Since the COVID outbreak, various museums and cultural institutions, large and small, public and private, have had to remain closed temporarily, resulting in massive financial losses. The museum industry is still grappling with the long-term implications and faces a continuous challenge to reinvent and revitalise in order to keep up with the quickly evolving times and to create more engaging exhibitions and educational programmes for visitors. We are working towards exhibitions and programmes that will encourage people to think critically about the world and to think of creative solutions to the problems we face today. BDL has already hosted exhibitions around this and will continue to engage with civic issues as well as questions around decolonisation, gender disparity, injustice and violence. 

What makes you take on social justice issues like these? It is very different to the normal path a museum treads.

Today, museums are more important than ever as safe spaces for critical thinking.
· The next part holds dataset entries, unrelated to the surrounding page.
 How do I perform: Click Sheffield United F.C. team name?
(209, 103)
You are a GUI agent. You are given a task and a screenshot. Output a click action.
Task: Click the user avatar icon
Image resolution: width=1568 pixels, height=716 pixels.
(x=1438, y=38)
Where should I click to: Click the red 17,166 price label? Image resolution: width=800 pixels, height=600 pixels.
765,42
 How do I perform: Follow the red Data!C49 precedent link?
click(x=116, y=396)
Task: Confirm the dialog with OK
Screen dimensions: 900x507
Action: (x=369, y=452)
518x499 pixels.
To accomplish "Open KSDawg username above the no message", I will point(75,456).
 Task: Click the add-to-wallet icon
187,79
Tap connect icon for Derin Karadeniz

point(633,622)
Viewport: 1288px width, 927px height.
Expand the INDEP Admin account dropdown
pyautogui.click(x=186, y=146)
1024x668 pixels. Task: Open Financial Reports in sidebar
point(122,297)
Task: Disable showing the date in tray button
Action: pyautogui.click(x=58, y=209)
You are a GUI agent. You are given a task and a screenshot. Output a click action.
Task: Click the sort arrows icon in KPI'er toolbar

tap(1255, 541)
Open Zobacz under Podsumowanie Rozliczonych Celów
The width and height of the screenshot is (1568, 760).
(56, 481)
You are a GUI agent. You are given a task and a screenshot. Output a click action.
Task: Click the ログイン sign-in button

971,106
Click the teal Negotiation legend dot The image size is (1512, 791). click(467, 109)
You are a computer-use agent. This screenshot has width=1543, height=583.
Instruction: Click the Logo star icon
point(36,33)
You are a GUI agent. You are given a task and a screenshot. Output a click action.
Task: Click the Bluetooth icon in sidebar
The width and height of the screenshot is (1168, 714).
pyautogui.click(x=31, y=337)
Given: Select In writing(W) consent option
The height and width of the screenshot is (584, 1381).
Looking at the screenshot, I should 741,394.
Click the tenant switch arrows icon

Museums have the ability to start dialogues on sensitive issues that shape our society, and they can also play a significant part in creating more conscious future generations. Objects are not just about beauty but tell us about the world of the maker and the patron, their intentions, and the hazards they confronted. History repeats itself in different ways and by looking at the past we can perhaps reflect and understand the present better.

Our book, Mumbai through Objects,attempts to engage audiences in a panoramic journey that helps make better sense of the present. We work to create a space where we can address cultural, social and environmental issues and alter the way we perceive the past, the present and the future to create a better world.